[AI Dev Tools] Chat with your dirs, Dependency Management, and Self varification
![[AI Dev Tools] Chat with your dirs, Dependency Management, and Self varification](/content/images/size/w960/2024/07/Screenshot-2024-07-12-165812.png)
Dir-assistant: Chat with Directory Files using Local or API LLMs
Dir-assistant is a tool that enables chatting with files in your current directory using local or API-based LLMs, featuring CGRAG (Contextually Guided Retrieval-Augmented Generation) for improved accuracy.
Key Features:- Supports local LLMs via llama-cpp-python and API LLMs through LiteLLM, with platform support for various CPU and GPU architectures.
- Implements file watching to automatically update the index when files change, eliminating the need for manual restarts.
- Utilizes a RAG system with embedding models to identify relevant files for LLM processing.
- Offers configuration options for both local and API LLMs, allowing customization of model parameters and API settings.
- Provides file ignoring capabilities through command-line arguments and a global ignore list in the configuration file.
- Example use: Navigate to a directory and run "dir-assistant" to start chatting with the files in that location.
- Example use: Ignore specific files or directories by running "dir-assistant --ignore some-project-directory .git .gitignore".
DepsRAG: Managing Software Dependencies with LLMs
DepsRAG is a proof-of-concept approach that uses Retrieval Augmented Generation (RAG) to manage software dependencies across four popular ecosystems.
- The system constructs a Knowledge Graph (KG) of direct and transitive dependencies for software packages.
- It answers user questions about dependencies by generating queries to retrieve information from the KG and augmenting LLM inputs with this data.
- Web search capability is included to address questions beyond the KG's scope.
- DepsRAG aims to simplify the complex task of understanding dependencies and revealing hidden properties such as dependency chains and depth.
- While offering tangible benefits, the approach also has limitations that are acknowledged by the developers.
Source: DepsRAG: Towards Managing Software Dependencies using Large Language Models
FunCoder: Recursive Function Decomposition for Complex Code Generation
FunCoder is a code generation framework that uses recursive function decomposition and consensus-based evaluation to improve performance on complex programming tasks.

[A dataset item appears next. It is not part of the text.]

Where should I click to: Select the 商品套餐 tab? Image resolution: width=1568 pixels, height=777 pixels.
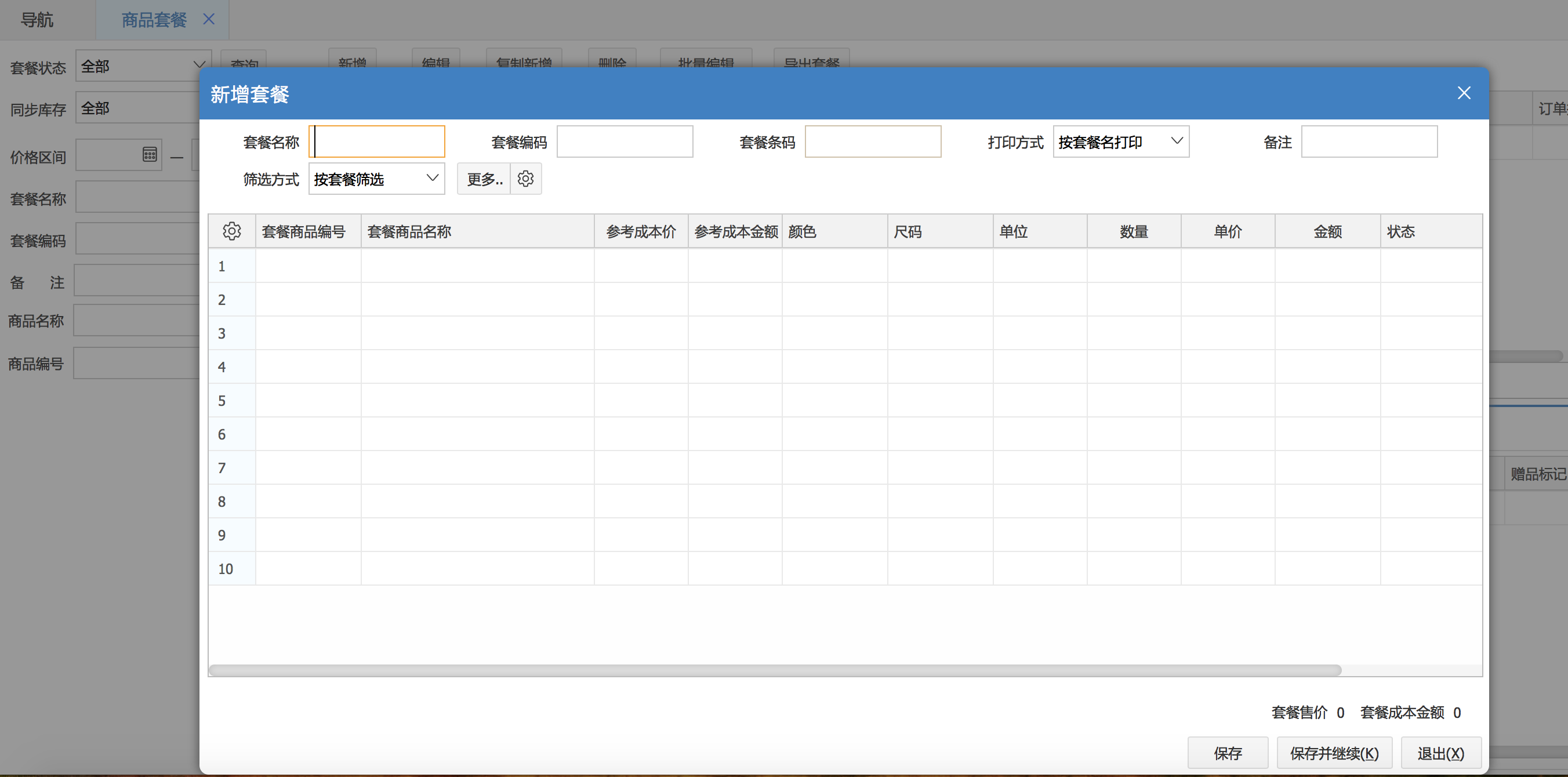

- The framework employs a divide-and-conquer strategy, breaking down complex requirements into smaller, manageable sub-functions organized in a tree hierarchy.
- Sub-functions are composed to achieve more complex objectives, allowing for better handling of intricate programming requirements.
- FunCoder uses functional consensus to designate functions by identifying similarities in program behavior, which helps mitigate error propagation.
- Benchmark results show FunCoder outperforms state-of-the-art methods by an average of 9.8% on HumanEval, MBPP, xCodeEval, and MATH datasets using GPT-3.5 and GPT-4.
- The framework also enhances performance of smaller models, enabling StableCode-3b to surpass GPT-3.5 by 18.6% and achieve 97.7% of GPT-4's performance on HumanEval.
Source: Divide-and-Conquer Meets Consensus: Unleashing the Power of Functions in Code Generation
ChatGPT's Self-Verification Capability in Code-Related Tasks: An Empirical Study
A comprehensive investigation evaluates ChatGPT's ability to self-verify its performance in code generation, completion, and repair tasks.
- The study assesses ChatGPT's capability to generate correct code, complete code without vulnerabilities, and repair buggy code, followed by self-verification of these tasks.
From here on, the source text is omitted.